* **SELECTED PASSAGE**:
⁂
Today's subreddit is R-slashprorevenge, where O.P. sends her boss to prison.
Our next reddit post is from Moor Sarah. Our 40-something-year-old neighbor, Frank Smith,
has an older brother by three years named Fred, and the two have similar looks and build.
Apparently, these boys were not obedient children, and they got into trouble a lot.
Frank mostly straightened up by the time that he reached 21, but Fred kept at it with drinking, drugs, multiple DUIs, etc.
While the two were so living at home with her parents in their early 20s, Frank happened
to leave his wallet on the kitchen counter one night after coming home from a night out.
The next morning, Frank discovered that his ID wasn't in his wallet. Thinking he must
have left it at a bar the night before he tried locating it, but with
no luck.
Not thinking much about it, he just got a new ID.
Fast forward a year or so and Frank gets a phone call.
It's his uncle, whose son works at the county jail.
Fred had been arrested and their cousin happened to see him when he was getting booked.
Under the name Frank Smith, it turns out Fred had
given the cops Frank's name and his ID and was going to jail under Frank's identity. Needless
to say, Frank was pissed. He went down to the jail to prove that he was Frank and that Fred
was a liar. Fred was ultimately sentenced to serve time and he stayed put. During the
time that Fred was in jail, Frank received a letter in the mail from the state DMV. It said the two of his vehicles, an Audi Sedan and a VW Bug, were due for
each ex. That is a mission checks. Frank was confused because he only owned a truck. He
went to the DMV and discovered these two vehicles were indeed titled in his name. That's
when Frank realized that his brother, who had lost the right to own a vehicle due
to excessive DUIs, used his identity to register these cars.
The revenge.
Frank asked how much it cost to get duplicates of these titles.
Eight bucks each.
So he paid 16 bucks and walked away with title documents for two cars.
He knew enough of his brother's friends to start calling around and search for the cars, and, lo and behold, he located them both at different locations. Frank is
a knowledgeable mechanic, and he could start these cars without keys. But he knocked on
the door of each house where the cars were. He explained to each person that he owned
the title to the car, showing them the document, and gave them the opportunity to remove their
belonging from the vehicle before he took it. They understood and didn't push back, taking their things out of the car and handing him the keys.
Frank proceeded to sell both cars and pocket around $3,000 for all his troubles.
The good news is that after his scent in jail, Fred got sober and he became someone who Frank could actually be friends with.
Okay, so on this next story, I'm guessing OP must have changed everyone's names
in the story because there's this one character
that OP keeps calling Steve sometimes
and Steve another time.
So I'm gonna try to be consistent
and call the guy Steve in,
but if I slip, just understand
that we're always talking about the same person.
Steve equals Stephen.
Our next reddit post is from Trinity Adams.
I work as a computer technician now,
but when I was in college, I worked part-time at a well-known chain cafe. Let's call it Seattle's finest.
Our manager, Eliza, had aspirations for rising in the company to a corporate level, so she was
obsessed about making our store the finest. Seattle's finest. She left the day-to-day running
of the store to Steven, the lead shift supervisor who had been working in that location for 25 years since he was 16.
And the only reason why he wasn't the manager is because he didn't have a college degree.
Steve never got tired of reminding all the workers in that store that things would go
to hell if he wasn't around.
⁂
* **PROVIDED DATA**:
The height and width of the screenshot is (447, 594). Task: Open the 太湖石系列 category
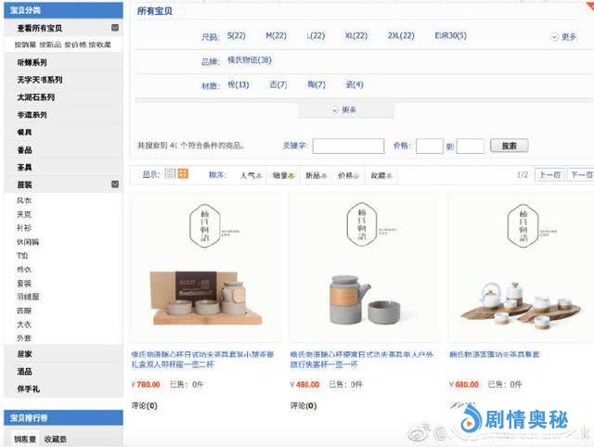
⁂
* **SET PROBLEM**: Duplicate the stretch of the revenge story from "Frank asked how" through "him the keys.". You can leave the material aside.

* **CORRECT ANSWER**:
Frank asked how much it cost to get duplicates of these titles.
Eight bucks each.
So he paid 16 bucks and walked away with title documents for two cars.
He knew enough of his brother's friends to start calling around and search for the cars, and, lo and behold, he located them both at different locations. Frank is
a knowledgeable mechanic, and he could start these cars without keys. But he knocked on
the door of each house where the cars were. He explained to each person that he owned
the title to the car, showing them the document, and gave them the opportunity to remove their
belonging from the vehicle before he took it. They understood and didn't push back, taking their things out of the car and handing him the keys.